Thump!  ’Gene Blacks clenched fist landed in Reade’s face, knocking him down.

“Thank you,” murmured Reade, as he sat up.

“Much obliged, are you?” jeered Black.

“Yes,” admitted Tom.  “As far as it goes.  That was a coward’s act—–­to have a fellow’s hands tied before daring to hit him.”

Black’s face now turned livid with passion.

“Lift the fool to his feet, if he wants to stand,” ordered Black savagely.  “He’s trying to make me waste my time talking to him.  Operator, call up Brewster’s and ask if he held the train as ordered by wire.”

“Oho!” thought Tom.  “So that’s your trick?  You have the wire in your control, and you’re sending supposed train orders holding the train at a station so that it can’t get through You’re a worse scoundrel than I thought!”

Off at the edge of the brush, on the inner side, a telegraph instrument had been set up on a barrel.  From the instrument a wire ran toward the track.

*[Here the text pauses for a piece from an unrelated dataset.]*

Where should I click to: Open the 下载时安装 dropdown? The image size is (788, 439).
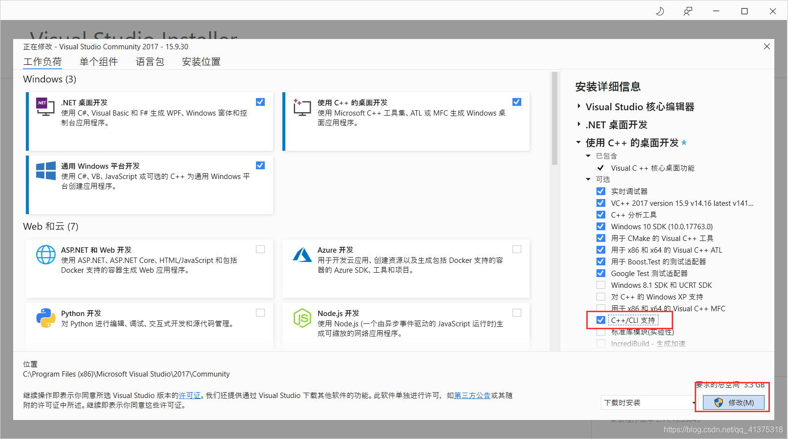click(x=693, y=402)
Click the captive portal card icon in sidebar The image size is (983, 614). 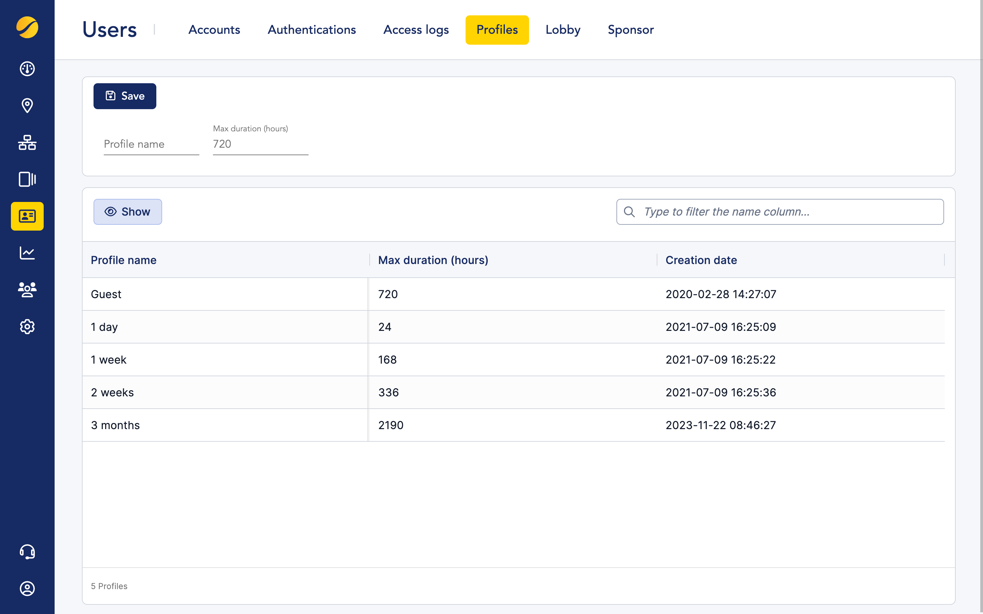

In another moment the sounder of the sender was clicking busily.  There was a pause, then the answer came back:  Click-click-click-clickety-click!

The operator, a seedy-looking fellow over whose whole appearance was written the word “worthless,” swung a lantern so that the light fell on a pad of paper before him.  Pencil in hand, he took off the message as it came.